Show only those lines of the entries where the string "Expand" is found.

****************

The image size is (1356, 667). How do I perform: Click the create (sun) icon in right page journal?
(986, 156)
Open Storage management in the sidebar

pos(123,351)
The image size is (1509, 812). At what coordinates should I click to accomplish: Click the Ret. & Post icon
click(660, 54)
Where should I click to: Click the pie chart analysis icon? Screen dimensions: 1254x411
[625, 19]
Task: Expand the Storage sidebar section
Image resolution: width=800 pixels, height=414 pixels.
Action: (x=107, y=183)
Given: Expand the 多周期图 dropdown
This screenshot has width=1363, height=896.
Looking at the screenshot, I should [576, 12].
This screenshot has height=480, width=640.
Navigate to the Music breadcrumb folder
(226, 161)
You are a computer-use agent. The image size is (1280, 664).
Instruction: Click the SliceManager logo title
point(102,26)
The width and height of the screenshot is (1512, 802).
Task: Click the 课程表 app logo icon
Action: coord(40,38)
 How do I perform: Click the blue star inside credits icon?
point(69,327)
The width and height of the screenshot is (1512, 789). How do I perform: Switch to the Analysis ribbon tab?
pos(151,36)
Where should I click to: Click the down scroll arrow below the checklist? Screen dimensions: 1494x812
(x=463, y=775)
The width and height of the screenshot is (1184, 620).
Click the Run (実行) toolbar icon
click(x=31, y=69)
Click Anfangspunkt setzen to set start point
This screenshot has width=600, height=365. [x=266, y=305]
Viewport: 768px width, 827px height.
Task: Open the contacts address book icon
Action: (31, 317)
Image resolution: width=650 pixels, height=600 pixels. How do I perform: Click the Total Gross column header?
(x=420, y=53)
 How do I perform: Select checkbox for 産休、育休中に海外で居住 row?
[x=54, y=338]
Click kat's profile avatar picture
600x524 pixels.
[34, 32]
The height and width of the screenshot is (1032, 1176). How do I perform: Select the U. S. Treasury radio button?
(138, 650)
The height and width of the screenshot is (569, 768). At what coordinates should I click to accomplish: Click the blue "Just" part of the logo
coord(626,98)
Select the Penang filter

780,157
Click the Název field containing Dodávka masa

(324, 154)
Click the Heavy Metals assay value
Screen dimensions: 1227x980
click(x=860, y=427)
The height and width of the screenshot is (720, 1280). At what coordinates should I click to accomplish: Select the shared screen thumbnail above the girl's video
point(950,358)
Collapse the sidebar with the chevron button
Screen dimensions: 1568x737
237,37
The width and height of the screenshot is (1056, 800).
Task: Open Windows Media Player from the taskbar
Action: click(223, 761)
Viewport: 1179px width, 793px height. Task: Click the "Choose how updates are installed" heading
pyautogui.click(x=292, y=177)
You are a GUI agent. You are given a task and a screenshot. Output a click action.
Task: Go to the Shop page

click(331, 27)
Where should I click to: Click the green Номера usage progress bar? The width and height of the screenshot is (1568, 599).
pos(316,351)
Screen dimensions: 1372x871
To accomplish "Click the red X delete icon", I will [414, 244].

****************

- Response to this exercise:
Task: Expand the Storage sidebar section
Given: Expand the 多周期图 dropdown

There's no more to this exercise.